Collection entries:
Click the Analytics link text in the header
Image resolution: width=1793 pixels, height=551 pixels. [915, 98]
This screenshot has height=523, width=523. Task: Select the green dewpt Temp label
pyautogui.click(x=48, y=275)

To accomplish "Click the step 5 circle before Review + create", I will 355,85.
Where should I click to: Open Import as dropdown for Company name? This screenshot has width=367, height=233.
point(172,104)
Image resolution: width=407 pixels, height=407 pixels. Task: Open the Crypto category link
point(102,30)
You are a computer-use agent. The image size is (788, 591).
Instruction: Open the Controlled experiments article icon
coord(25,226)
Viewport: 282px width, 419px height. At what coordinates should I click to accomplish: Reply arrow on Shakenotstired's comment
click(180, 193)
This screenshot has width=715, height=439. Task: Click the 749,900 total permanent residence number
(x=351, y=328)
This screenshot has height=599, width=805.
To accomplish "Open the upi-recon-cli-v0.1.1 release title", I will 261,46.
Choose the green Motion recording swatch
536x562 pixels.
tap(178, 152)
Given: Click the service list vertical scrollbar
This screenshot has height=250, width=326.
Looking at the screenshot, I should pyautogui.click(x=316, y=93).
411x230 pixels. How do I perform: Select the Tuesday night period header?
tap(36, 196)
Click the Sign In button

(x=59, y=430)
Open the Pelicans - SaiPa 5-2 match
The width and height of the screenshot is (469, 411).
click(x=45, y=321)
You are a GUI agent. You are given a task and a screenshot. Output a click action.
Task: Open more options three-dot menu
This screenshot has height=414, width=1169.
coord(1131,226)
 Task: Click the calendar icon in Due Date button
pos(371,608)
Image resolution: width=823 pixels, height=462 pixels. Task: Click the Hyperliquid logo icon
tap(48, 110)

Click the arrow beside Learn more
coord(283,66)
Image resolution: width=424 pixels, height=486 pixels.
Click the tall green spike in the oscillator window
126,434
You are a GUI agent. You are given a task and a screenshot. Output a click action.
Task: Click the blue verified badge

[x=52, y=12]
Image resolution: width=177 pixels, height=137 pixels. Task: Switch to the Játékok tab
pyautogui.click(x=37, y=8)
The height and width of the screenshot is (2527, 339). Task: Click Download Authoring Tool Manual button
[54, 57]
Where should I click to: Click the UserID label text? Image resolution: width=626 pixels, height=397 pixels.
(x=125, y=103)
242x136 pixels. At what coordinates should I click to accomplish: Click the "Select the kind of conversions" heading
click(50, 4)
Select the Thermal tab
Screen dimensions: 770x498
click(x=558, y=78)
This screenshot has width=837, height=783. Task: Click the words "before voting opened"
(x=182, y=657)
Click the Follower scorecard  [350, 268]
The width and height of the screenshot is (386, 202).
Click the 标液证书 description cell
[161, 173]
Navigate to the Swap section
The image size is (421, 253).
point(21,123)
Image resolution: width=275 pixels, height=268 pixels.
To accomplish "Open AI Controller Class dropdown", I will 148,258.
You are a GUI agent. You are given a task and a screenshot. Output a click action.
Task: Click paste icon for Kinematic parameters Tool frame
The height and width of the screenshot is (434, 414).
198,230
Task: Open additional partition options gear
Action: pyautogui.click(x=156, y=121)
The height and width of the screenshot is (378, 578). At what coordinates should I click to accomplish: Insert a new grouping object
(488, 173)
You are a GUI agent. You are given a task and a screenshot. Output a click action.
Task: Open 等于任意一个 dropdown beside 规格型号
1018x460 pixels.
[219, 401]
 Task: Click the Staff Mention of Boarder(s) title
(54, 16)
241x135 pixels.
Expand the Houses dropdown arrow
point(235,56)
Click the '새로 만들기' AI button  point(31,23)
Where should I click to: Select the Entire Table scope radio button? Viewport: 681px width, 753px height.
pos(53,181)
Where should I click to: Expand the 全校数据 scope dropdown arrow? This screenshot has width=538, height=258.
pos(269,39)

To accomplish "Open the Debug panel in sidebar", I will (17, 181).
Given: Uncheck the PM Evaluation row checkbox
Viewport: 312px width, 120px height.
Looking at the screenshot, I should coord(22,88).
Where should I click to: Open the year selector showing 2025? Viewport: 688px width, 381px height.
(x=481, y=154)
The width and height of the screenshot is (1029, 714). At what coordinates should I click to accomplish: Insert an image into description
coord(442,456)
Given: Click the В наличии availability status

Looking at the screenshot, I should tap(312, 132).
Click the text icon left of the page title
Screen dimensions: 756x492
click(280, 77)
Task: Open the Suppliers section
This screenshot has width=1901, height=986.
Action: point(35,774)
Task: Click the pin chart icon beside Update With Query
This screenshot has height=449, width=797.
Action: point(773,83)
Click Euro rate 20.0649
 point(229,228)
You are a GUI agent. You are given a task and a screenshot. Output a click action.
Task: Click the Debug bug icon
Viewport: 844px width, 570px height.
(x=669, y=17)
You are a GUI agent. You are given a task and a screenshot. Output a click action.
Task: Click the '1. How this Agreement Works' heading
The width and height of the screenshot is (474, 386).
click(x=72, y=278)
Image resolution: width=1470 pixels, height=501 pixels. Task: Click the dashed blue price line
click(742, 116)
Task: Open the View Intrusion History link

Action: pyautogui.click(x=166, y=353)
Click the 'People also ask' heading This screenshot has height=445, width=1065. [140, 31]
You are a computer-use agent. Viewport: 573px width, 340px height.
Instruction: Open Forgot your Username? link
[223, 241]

Exercise details:
Filtering the entries above by the word "Debug", copy each line that matches.

Task result:
To accomplish "Open the Debug panel in sidebar", I will (17, 181).
Task: Click the Debug bug icon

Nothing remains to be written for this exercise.